More than one comical scene was enacted as the line of horsemen, extended so as to gradually work the herd away from the bush, drove their charge forward. Now and then a cow, with a calf at her side, or haply missing her progeny, would turn and furiously charge the line of horsemen, causing an abrupt scatter, and in one or two instances the utter and ignominious flight of the doughty warrior singled out, who perchance was only too thankful to lay her out with a revolver shot in the nick of time to save himself and his steed, or both, from being ripped up or impaled by those vicious horns. But the best fun of all was afforded by a huge old black-and-white bull.
Jack Armitage, we have said, was bursting with animal spirits; consequently when the aforesaid quadruped took it into his massive cranium to suddenly break away from the herd and start off on his own account at right angles thereto, it followed, as a matter of course, that Armitage, being nearest to him, should spur away in pursuit. The bull’s vicious little eyes began to roll wickedly, and from a trot he broke into a wild gallop. Then madcap Jack, madder than ever with the excitement of the day’s events, was seen to range his horse alongside, and bending over in the saddle and placing his bugle almost against the animal’s ear he blew a hideous and terrific blast. There was a ferocious bellow – down went the brute’s head, and, lo, in a twinkling horse and man were rolling on the ground, and the bull galloped away unimpeded.

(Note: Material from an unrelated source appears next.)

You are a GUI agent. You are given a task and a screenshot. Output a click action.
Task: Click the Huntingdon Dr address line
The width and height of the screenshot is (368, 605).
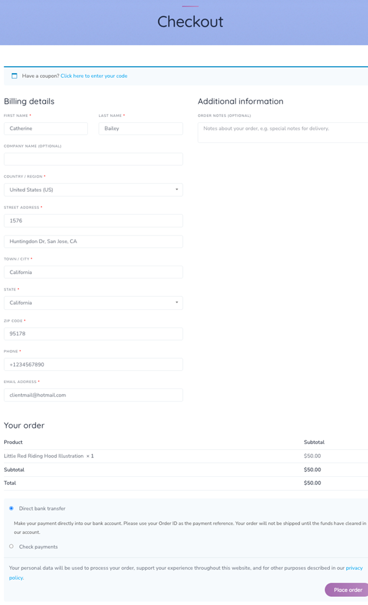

Roars of laughter arose from the discomfited one’s comrades, which did not decrease as they watched the savage brute in the distance charging one of the retreating Kafirs, who seemed almost as much disconcerted by this new enemy as he had been by the missiles of his human foes. Finally both disappeared within the bush.
“Hurt, old man?” cried Hoste, riding up as the fallen one found his feet again, and stood rubbing his shoulder and looking rather dazed with the shock. The horse had already struggled up. Fortunately for it, the bull’s horns were short and blunt, and it seemed none the worse for the tumble.
“No. Had a devil of a shake-up, though. A bottle of doctor’s stuff’s a fool to it.”
“Music hath charms to soothe the savage beast – sings the poet. In this case it hadn’t,” said Eustace. “Those ancients must have been awful liars. Eh, Armitage?”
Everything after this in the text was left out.